§ **Work to complete**
Copy the items below, substituting "Window" for every "Viewport" and leaving the rest unchanged.

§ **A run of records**
________________________________________
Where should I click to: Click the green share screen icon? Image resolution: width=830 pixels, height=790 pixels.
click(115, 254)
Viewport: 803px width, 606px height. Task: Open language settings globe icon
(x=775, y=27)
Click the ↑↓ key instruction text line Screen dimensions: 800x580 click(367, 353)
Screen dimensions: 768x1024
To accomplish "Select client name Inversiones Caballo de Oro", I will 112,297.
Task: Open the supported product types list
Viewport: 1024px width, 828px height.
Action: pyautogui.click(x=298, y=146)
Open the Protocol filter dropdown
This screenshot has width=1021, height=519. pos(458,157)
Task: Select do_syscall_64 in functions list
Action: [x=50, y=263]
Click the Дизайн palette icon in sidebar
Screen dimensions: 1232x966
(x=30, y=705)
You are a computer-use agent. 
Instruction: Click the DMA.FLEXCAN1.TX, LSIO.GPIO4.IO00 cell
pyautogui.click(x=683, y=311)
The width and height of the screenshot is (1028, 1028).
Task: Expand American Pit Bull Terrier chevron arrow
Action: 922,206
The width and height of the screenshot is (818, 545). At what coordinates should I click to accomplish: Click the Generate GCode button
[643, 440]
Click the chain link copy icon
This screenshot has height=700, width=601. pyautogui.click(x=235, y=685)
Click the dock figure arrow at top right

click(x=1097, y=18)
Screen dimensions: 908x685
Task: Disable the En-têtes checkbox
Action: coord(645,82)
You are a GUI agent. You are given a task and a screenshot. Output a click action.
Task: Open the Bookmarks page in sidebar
________________________________________
§ **In response**
Where should I click to: Click the green share screen icon? Image resolution: width=830 pixels, height=790 pixels.
click(115, 254)
Window: 803px width, 606px height. Task: Open language settings globe icon
(x=775, y=27)
Click the ↑↓ key instruction text line Screen dimensions: 800x580 click(367, 353)
Screen dimensions: 768x1024
To accomplish "Select client name Inversiones Caballo de Oro", I will 112,297.
Task: Open the supported product types list
Window: 1024px width, 828px height.
Action: pyautogui.click(x=298, y=146)
Open the Protocol filter dropdown
This screenshot has width=1021, height=519. pos(458,157)
Task: Select do_syscall_64 in functions list
Action: [x=50, y=263]
Click the Дизайн palette icon in sidebar
Screen dimensions: 1232x966
(x=30, y=705)
You are a computer-use agent. 
Instruction: Click the DMA.FLEXCAN1.TX, LSIO.GPIO4.IO00 cell
pyautogui.click(x=683, y=311)
The width and height of the screenshot is (1028, 1028).
Task: Expand American Pit Bull Terrier chevron arrow
Action: 922,206
The width and height of the screenshot is (818, 545). At what coordinates should I click to accomplish: Click the Generate GCode button
[643, 440]
Click the chain link copy icon
This screenshot has height=700, width=601. pyautogui.click(x=235, y=685)
Click the dock figure arrow at top right

click(x=1097, y=18)
Screen dimensions: 908x685
Task: Disable the En-têtes checkbox
Action: coord(645,82)
You are a GUI agent. You are given a task and a screenshot. Output a click action.
Task: Open the Bookmarks page in sidebar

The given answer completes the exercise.